“And that’s what planned giving means for you,” finished Mr. White. “Planning for a bequest in advance makes it easy and painless.”

He could have been named for his perfectly bleached smile, his shimmering skin, or even the waves of whitecaps cresting atop his perfectly coiffed head. But Miriam saw right through all of it, and through his seersucker suit besides, to the mosquito within. The university called him a development officer, but in Miriam’s eyes he was a looter, there to take her for everything she was worth under the banner of a university she detested.

“Thank you for coming all this way,” she said, sweetly. “You know, I met my husband at the university, God rest his weary soul.”

“I saw that, I’m sorry for your loss,” Mr. White said, smile still gleaming.

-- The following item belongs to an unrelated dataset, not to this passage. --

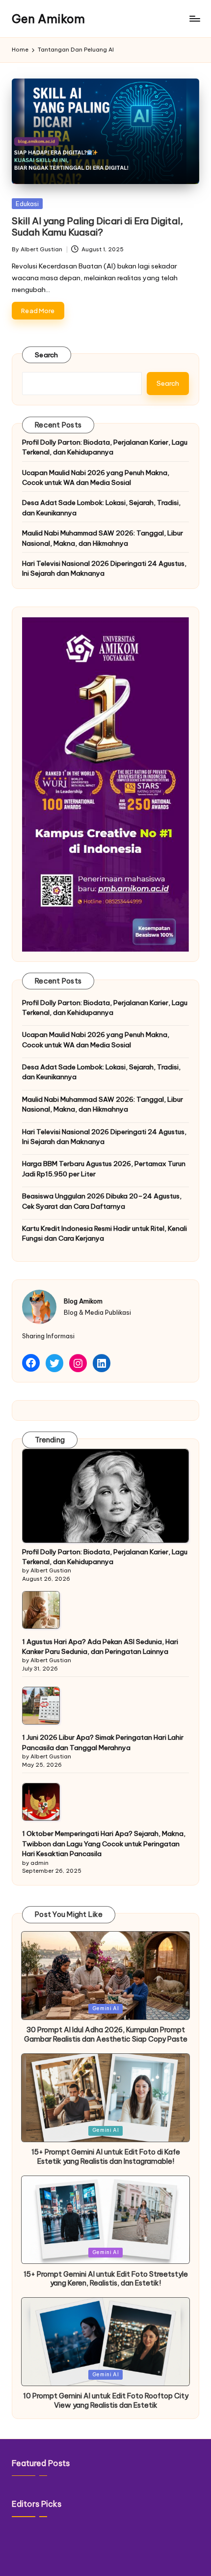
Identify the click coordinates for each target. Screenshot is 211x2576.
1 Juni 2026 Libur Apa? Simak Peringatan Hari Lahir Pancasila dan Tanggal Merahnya (103, 1742)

“It was in ‘92, so you’re a bit late for that,” Miriam said with a hint of battery acid. “You know, all the time we were dating, people had the most terrible things to say to us. They called him a race traitor, said he had the jungle fever, called me a gold-digger n-…well, you can fill in the rest of that for yourself.”

“It was rough in the pre-integration days, wasn’t it?”

Miriam glared at Mr. White. “I graduated in 1976, son. Integration was 15 years before that, and a good 10 years after most other places, I might add.”

“All the more reason to make the campus better with your generous gift.” Like a tried and true salesman whose commission depended on it, nothing she snarked had any effect on him.

“Let me think it over,” she said. “In the meantime, though, I do have a bit of planned giving you can take back with you, so you won’t have driven all the way out here empty-handed.”

“Oh?” said the development officer. He had a donor form out and a pen clicked before Miriam could even continue.

“Up there on the shelf,” said Miriam, gesturing to a rack of dusty curios. “You see the stone head? The Olmecs called it Tiquetzalitza, the Bringer of Rewards. It was given to my husband as a gift after we did an excavation in Tuxtla and donated the artifacts to a local museum instead of looting them.”

Mr. White eagerly filled out the form, asking a few additional questions and snapping a few photos. “This will have a place of honor in our university museum,” he said. “Thank you. And you’ll consider a monetary bequest as well?”

“Call on me in a year and we’ll have a cup of tea over it,” said Miriam, smiling.

In a year she would be dead; the cancer would see to that. And without whispering the name of a new owner into its stony ears, the Olmec Idol of Tiquetzalitza would regard its new owners as thieves. It was made to curse conquistadors with ill luck and poverty, something that had worked so well that they had given it back to its rightful owners three hundred years ago.

With the entire university as the guilty party, that was planned giving indeed.